In Table IV, we compare the throughput of HEAP with HEAX [48], and FAB [2] when running NTT. We use the same parameter set ( $N=2^{13}$  and  $\log Q=218$ ) for all three implementations for a fair comparison. HEAP achieves an average  $2.04\times$  and  $2.34\times$  higher throughput than FAB and HEAX, respectively. The higher performance of HEAP can be attributed mainly to the inclusion of low-latency modular arithmetic modules to perform butterfly operations, the fine-grained pipelining for these units, and the optimization of the NTT datapath to a high degree.

#### E. Bootstrapping Performance

For the parameter set mentioned in Section III-C, we first evaluate the performance of our modified CKKS bootstrapping. We utilize all the slots (n=4096) of the ciphertext, i.e., we perform a fully-packed bootstrapping. Both the number of LWE ciphertexts and **BlindRotate** operations to be performed are equal to n. We distribute these ciphertexts equally amongst all eight FPGAs, implying that each FPGA processes 512 LWE ciphertexts.

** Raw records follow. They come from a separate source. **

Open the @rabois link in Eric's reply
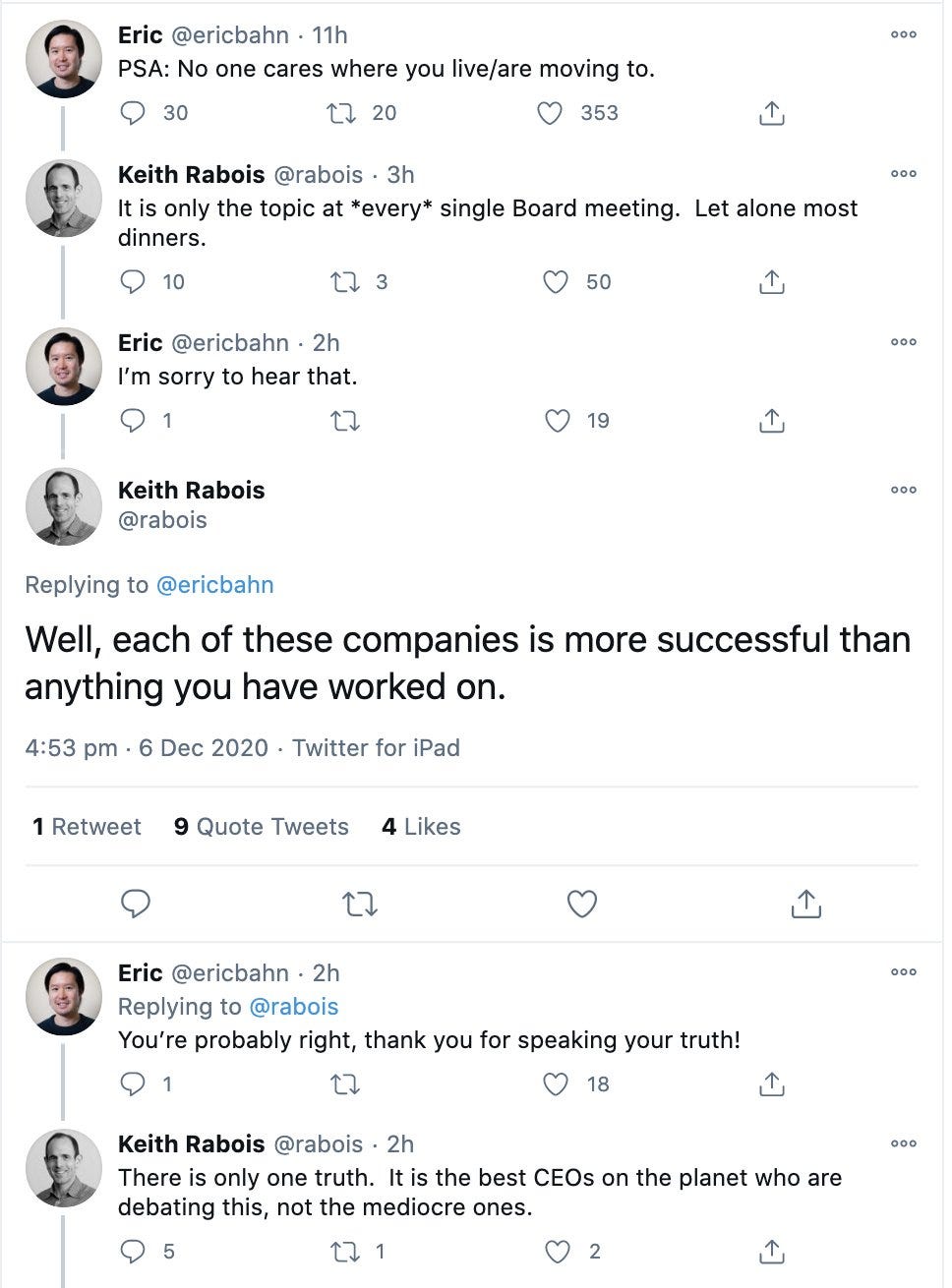Screen dimensions: 952x1288 (294, 1007)
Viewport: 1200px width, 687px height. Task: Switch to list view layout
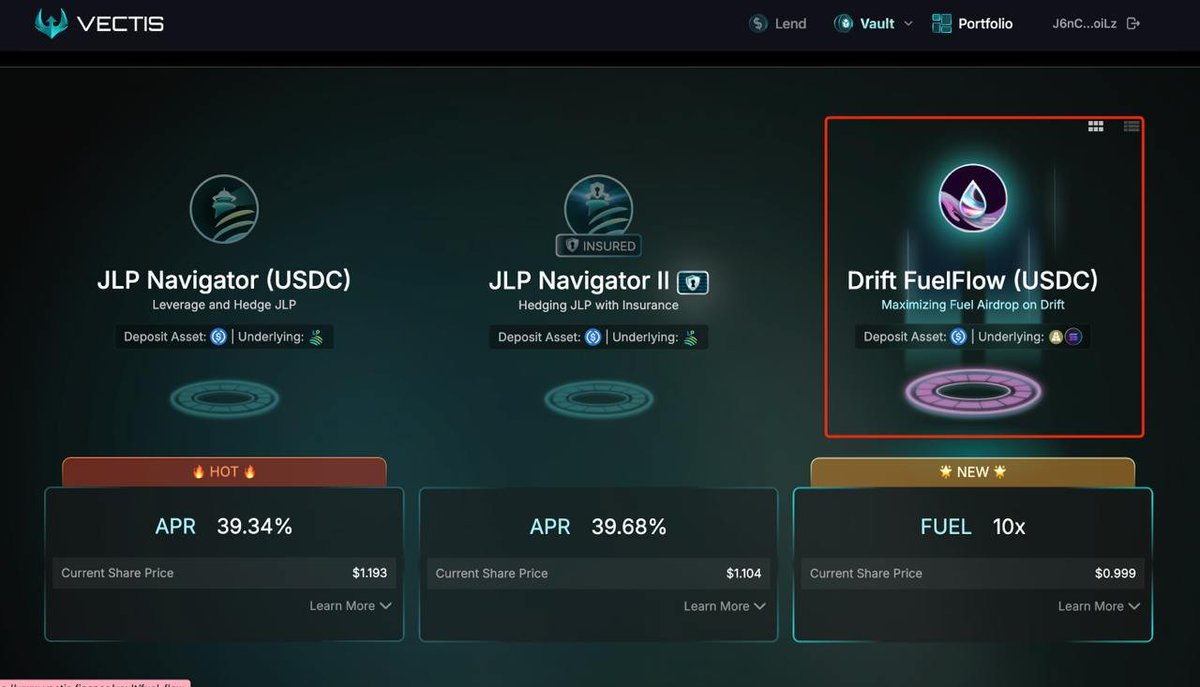[1131, 125]
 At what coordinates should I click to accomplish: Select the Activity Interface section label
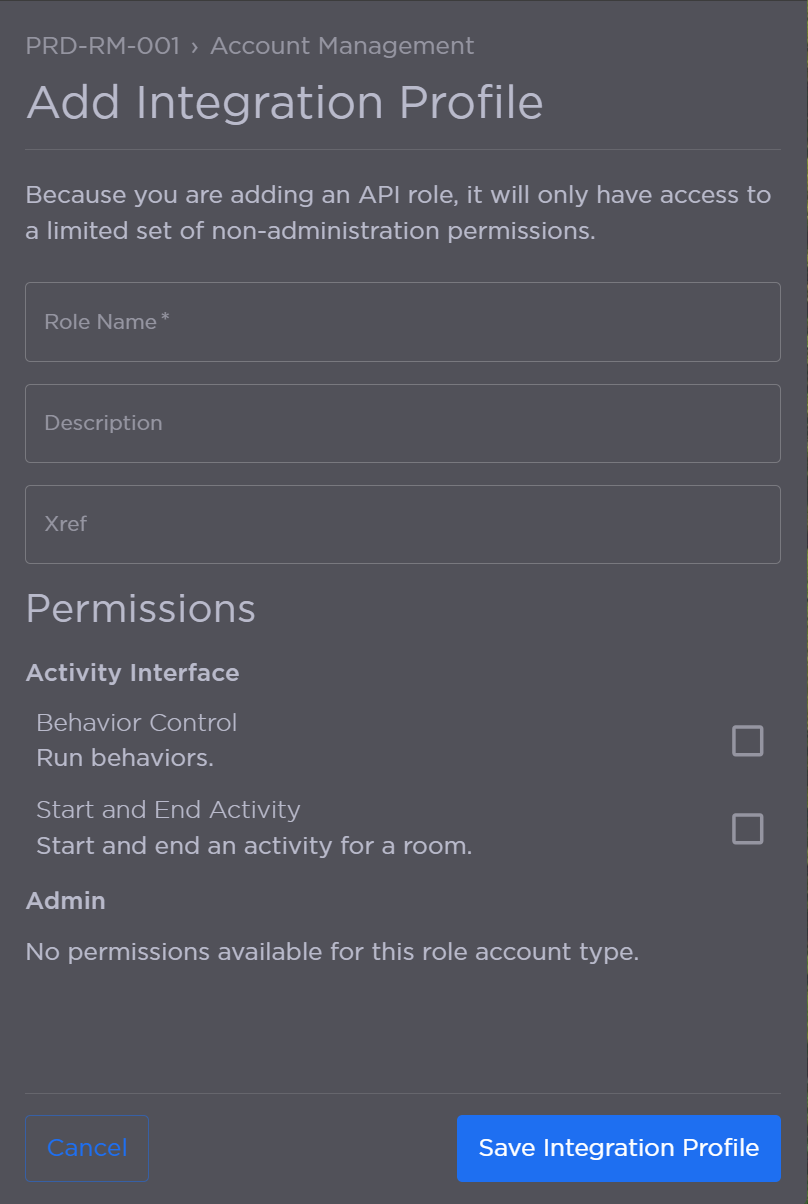pos(132,672)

As a result, with our scheme-switching approach, the time it takes to perform a single CKKS bootstrapping is  $\sim 1.5$  ms (In Algorithm 2, steps 1&2 take 0.0025 ms, step 3 takes 1.3303 ms, and steps 4&5 take 0.1672 ms). We observe this low latency because, with our scheme-switching approach, we do not need to perform hundreds of expensive CKKS **KeySwitch** operations (that are part of **Rotate** and **Mult** operations) as required in the state-of-the-art CKKS bootstrapping algorithm [21].

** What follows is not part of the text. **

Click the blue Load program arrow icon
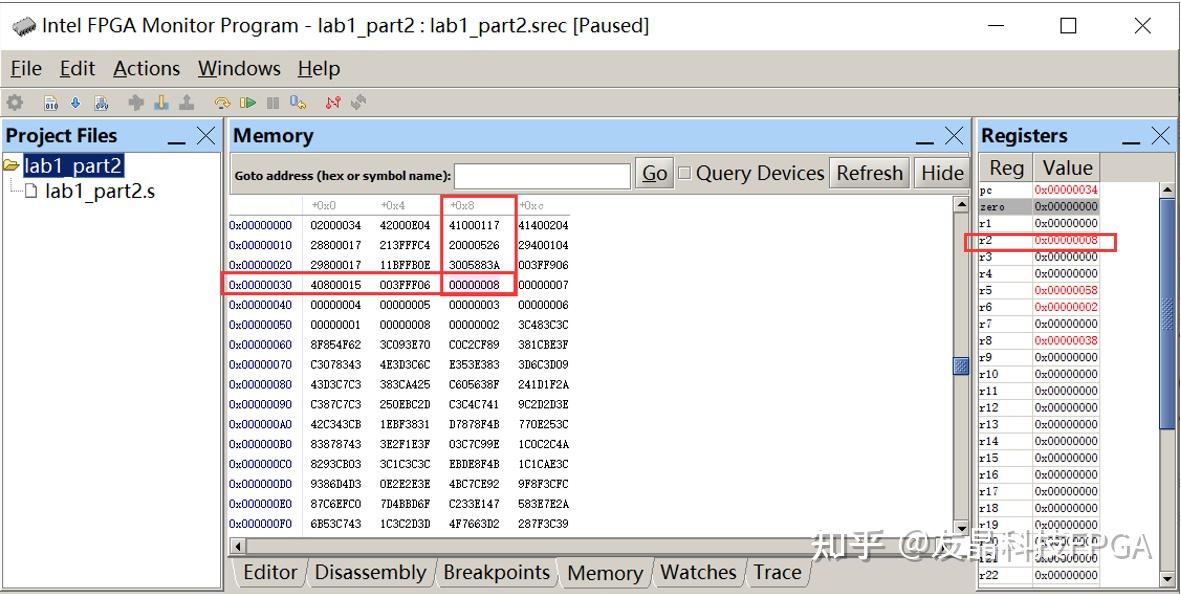The width and height of the screenshot is (1181, 594). pos(73,101)
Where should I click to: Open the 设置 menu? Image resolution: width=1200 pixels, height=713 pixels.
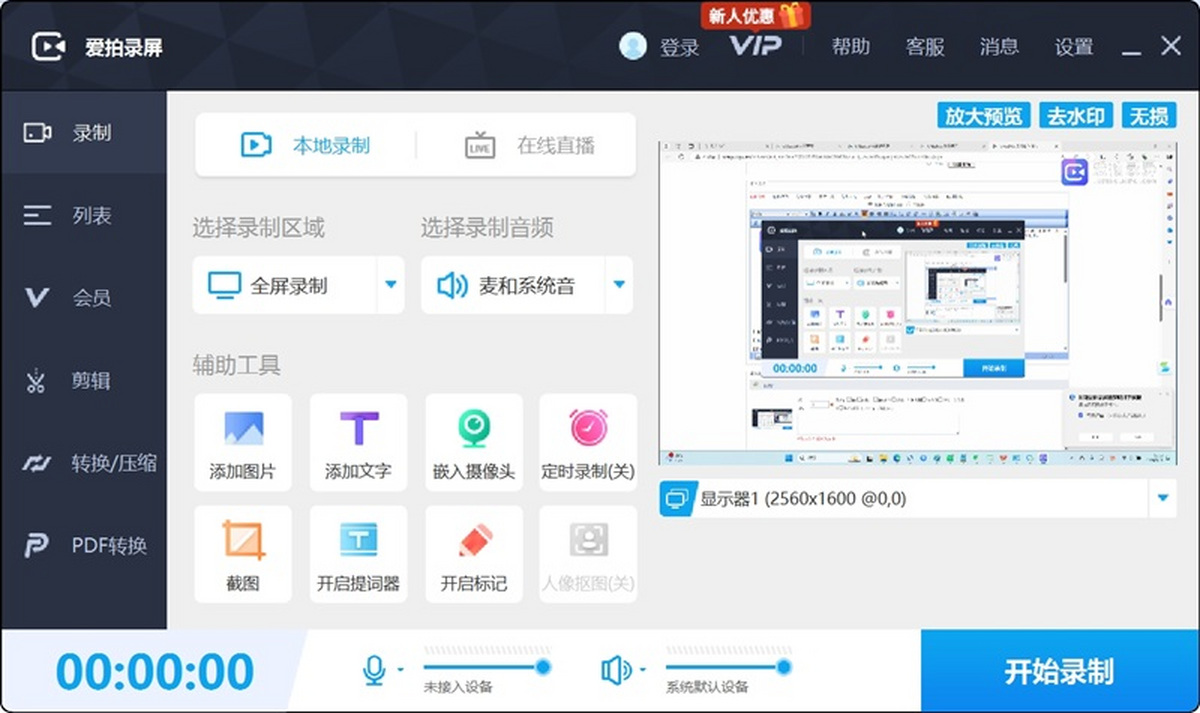[x=1073, y=46]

We next compare the bootstrapping performance of HEAP with the existing state-of-the-art CPU, GPU, FPGA, and ASIC implementations (see Table V). Throughout this section, we use the following terminology for various implementations; CPU implementation is referred to as Lattigo [6], GPU implementation for 97-bit security by Jung et al. [34] is referred to as GPU, BTS ASIC proposal referred to as BTS-2 [38] for the best case numbers reported by the authors, and CraterLake [50] ASIC proposal (for their parameters achieving 128-bit security) referred to as CL in abbreviated form. Other works are referred to in the same way as before. To fairly compare the bootstrapping latency, we follow the literature and use the amortized per slot multiplication time  $T_{\mathbf{Mult},a/slot}$  given as follows:

$$T_{\mathbf{Mult},a/\mathsf{slot}} := \frac{T_{\mathsf{BS}} + \sum_{i=1}^{\ell} T_{\mathbf{Mult}}(i)}{\ell \cdot n} \tag{3}$$

Here, n is the number of slots in the ciphertext,  $T_{\rm BS}$  is the bootstrapping time, and  $T_{\rm Mult}(i)$  is the time to multiply at level i. The number of levels  $\ell$  in the resulting ciphertext is equal to the maximum supported levels in the starting bootstrapping modulus minus the depth of bootstrapping. The depth of our bootstrapping algorithm is 1. Note that all the previous state-of-the-art work report bootstrapping performance using this metric.

In Table V, for CKKS, we compare the performance of a single conventional bootstrapping operation vs. a single bootstrapping using the proposed scheme-switching approach. From Table V, we observe that HEAP outperforms CPU, GPU, FPGA, and some of the prior ASIC proposals in terms of absolute bootstrapping time. HEAP does not outperform ARK and SHARP ASIC proposals due to its lower operating frequency. However, when we compare the performance in terms of clock cycles, HEAP outperforms all prior ASIC proposals and performs at least  $1.29\times$  better than all prior

<sup>&</sup>lt;sup>3</sup>Note that we do not compare the performance of basic operations with CPU and other ASIC works as these works do not report numbers for these basic operations.

TABLE V

Speedup using HEAP when performing bootstrapping operations. Slots = #packed slots in ciphertext while bootstrapping. Bootstrapping time is computed using  $T_{mult,a/slot}$  in Equation 3.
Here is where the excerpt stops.